Task = Only one portion of the data is to be written out: from the line bearing "Experiences (814, 76)" through the line bearing "Company Name (49, 824)". Write it exactly as it appears.

Data extract =

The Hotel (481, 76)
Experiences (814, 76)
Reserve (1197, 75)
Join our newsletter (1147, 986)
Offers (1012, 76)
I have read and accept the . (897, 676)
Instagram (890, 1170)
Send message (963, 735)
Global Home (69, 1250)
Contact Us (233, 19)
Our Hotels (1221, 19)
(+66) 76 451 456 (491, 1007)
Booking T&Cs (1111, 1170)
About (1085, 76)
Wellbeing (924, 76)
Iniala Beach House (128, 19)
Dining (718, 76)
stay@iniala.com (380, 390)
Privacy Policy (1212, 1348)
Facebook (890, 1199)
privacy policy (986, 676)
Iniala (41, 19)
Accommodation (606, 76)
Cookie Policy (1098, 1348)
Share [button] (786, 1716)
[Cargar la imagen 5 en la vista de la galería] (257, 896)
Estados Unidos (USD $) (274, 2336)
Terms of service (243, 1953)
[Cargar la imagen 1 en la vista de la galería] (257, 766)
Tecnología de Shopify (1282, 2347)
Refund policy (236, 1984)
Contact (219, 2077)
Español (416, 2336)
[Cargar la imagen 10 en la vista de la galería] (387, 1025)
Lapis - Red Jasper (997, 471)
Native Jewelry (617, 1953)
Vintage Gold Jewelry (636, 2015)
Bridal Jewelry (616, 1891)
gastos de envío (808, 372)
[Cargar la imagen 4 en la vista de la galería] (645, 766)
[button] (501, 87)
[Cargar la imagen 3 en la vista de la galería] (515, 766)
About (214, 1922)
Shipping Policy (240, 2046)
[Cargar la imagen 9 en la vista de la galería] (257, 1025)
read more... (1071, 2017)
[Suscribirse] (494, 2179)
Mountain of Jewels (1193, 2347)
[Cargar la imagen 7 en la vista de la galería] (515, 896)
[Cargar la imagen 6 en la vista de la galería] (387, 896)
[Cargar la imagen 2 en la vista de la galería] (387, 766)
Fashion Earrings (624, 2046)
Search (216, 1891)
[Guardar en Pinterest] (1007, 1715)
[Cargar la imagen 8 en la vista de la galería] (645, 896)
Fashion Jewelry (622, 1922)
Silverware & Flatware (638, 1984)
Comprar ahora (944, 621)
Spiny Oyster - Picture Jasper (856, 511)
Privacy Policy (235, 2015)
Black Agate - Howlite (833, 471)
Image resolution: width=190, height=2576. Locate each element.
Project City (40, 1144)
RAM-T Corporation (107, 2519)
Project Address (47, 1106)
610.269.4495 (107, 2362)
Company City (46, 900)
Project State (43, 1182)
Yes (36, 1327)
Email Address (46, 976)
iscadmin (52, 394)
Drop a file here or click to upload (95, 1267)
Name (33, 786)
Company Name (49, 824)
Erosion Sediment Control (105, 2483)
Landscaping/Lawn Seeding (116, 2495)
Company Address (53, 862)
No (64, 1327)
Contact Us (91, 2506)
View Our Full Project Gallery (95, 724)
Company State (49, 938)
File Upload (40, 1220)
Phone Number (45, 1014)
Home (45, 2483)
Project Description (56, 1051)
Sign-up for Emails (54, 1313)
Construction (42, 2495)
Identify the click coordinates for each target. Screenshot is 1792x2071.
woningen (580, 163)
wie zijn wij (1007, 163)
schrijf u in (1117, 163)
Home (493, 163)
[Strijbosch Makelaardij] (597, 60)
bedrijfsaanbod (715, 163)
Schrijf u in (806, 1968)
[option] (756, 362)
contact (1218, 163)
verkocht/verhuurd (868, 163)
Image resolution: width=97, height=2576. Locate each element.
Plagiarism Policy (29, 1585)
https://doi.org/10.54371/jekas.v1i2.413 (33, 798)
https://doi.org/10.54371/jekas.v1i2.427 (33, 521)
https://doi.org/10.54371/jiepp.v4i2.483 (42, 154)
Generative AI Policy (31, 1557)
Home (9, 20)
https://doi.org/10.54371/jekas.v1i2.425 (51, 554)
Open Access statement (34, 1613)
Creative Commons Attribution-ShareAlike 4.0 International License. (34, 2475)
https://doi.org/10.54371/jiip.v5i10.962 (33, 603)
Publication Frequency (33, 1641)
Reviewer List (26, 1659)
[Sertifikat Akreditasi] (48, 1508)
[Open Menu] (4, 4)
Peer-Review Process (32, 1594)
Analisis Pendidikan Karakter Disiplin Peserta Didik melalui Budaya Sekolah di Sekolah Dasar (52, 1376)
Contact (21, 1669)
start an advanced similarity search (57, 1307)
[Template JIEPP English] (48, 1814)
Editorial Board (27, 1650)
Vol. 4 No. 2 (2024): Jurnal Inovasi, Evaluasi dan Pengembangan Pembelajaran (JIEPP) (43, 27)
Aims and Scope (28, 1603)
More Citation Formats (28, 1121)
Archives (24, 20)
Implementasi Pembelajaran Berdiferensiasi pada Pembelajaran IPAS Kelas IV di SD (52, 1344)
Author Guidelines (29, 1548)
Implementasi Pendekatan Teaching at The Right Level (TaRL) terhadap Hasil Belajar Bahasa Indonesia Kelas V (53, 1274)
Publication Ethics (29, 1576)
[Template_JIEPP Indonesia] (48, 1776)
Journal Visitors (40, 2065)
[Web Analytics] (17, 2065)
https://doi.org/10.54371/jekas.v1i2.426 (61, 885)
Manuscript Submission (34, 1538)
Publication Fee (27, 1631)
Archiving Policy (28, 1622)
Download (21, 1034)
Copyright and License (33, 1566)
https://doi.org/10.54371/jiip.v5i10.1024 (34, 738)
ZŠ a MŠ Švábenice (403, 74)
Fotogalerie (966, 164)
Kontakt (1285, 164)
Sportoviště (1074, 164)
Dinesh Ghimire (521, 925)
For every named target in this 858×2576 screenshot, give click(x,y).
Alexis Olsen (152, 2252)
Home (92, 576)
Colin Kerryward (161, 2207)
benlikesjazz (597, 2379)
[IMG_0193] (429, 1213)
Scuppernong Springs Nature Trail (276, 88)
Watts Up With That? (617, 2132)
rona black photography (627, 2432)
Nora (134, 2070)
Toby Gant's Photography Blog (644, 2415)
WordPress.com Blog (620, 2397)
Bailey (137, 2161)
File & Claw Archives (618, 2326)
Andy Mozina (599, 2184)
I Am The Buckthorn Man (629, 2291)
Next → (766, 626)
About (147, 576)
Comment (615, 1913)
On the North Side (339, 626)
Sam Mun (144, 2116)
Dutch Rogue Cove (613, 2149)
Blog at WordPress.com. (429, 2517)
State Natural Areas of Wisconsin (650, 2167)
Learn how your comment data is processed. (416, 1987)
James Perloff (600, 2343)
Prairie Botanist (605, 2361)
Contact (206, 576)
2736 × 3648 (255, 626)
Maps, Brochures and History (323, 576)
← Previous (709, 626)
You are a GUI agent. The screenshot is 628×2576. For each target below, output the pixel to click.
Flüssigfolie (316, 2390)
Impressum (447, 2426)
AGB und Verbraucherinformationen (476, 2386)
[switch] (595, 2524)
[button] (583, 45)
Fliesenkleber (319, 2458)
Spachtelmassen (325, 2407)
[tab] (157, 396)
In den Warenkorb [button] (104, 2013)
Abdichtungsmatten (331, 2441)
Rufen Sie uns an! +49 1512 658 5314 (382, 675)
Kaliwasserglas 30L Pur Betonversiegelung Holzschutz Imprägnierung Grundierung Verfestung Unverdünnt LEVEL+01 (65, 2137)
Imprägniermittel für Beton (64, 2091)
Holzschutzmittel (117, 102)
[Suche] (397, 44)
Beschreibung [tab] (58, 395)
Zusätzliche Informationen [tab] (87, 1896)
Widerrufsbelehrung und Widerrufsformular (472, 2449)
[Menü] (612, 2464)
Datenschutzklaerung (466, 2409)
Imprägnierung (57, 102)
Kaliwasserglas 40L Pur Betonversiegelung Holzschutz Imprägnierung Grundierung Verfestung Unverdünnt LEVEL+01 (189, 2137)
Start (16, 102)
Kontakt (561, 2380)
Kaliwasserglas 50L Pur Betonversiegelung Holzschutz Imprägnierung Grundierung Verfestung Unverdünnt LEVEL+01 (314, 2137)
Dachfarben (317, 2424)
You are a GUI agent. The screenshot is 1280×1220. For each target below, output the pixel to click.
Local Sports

Task response =
Experiences (814, 76)
Reserve (1197, 75)
Join our newsletter (1147, 986)
Offers (1012, 76)
I have read and accept the . (897, 676)
Instagram (890, 1170)
Send message (963, 735)
Global Home (69, 1250)
Contact Us (233, 19)
Our Hotels (1221, 19)
(+66) 76 451 456 (491, 1007)
Booking T&Cs (1111, 1170)
About (1085, 76)
Wellbeing (924, 76)
Iniala Beach House (128, 19)
Dining (718, 76)
stay@iniala.com (380, 390)
Privacy Policy (1212, 1348)
Facebook (890, 1199)
privacy policy (986, 676)
Iniala (41, 19)
Accommodation (606, 76)
Cookie Policy (1098, 1348)
Share [button] (786, 1716)
[Cargar la imagen 5 en la vista de la galería] (257, 896)
Estados Unidos (USD $) (274, 2336)
Terms of service (243, 1953)
[Cargar la imagen 1 en la vista de la galería] (257, 766)
Tecnología de Shopify (1282, 2347)
Refund policy (236, 1984)
Contact (219, 2077)
Español (416, 2336)
[Cargar la imagen 10 en la vista de la galería] (387, 1025)
Lapis - Red Jasper (997, 471)
Native Jewelry (617, 1953)
Vintage Gold Jewelry (636, 2015)
Bridal Jewelry (616, 1891)
gastos de envío (808, 372)
[Cargar la imagen 4 en la vista de la galería] (645, 766)
[button] (501, 87)
[Cargar la imagen 3 en la vista de la galería] (515, 766)
About (214, 1922)
Shipping Policy (240, 2046)
[Cargar la imagen 9 en la vista de la galería] (257, 1025)
read more... (1071, 2017)
[Suscribirse] (494, 2179)
Mountain of Jewels (1193, 2347)
[Cargar la imagen 7 en la vista de la galería] (515, 896)
[Cargar la imagen 6 en la vista de la galería] (387, 896)
[Cargar la imagen 2 en la vista de la galería] (387, 766)
Fashion Earrings (624, 2046)
Search (216, 1891)
[Guardar en Pinterest] (1007, 1715)
[Cargar la imagen 8 en la vista de la galería] (645, 896)
Fashion Jewelry (622, 1922)
Silverware & Flatware (638, 1984)
Comprar ahora (944, 621)
Spiny Oyster - Picture Jasper (856, 511)
Privacy Policy (235, 2015)
Black Agate - Howlite (833, 471)
Image resolution: width=190, height=2576. Locate each element.
Project City (40, 1144)
RAM-T Corporation (107, 2519)
Project Address (47, 1106)
610.269.4495 (107, 2362)
Company City (46, 900)
Project State (43, 1182)
Yes (36, 1327)
Email Address (46, 976)
iscadmin (52, 394)
Drop a file here or click to upload (95, 1267)
Name (33, 786)
Company Name (49, 824)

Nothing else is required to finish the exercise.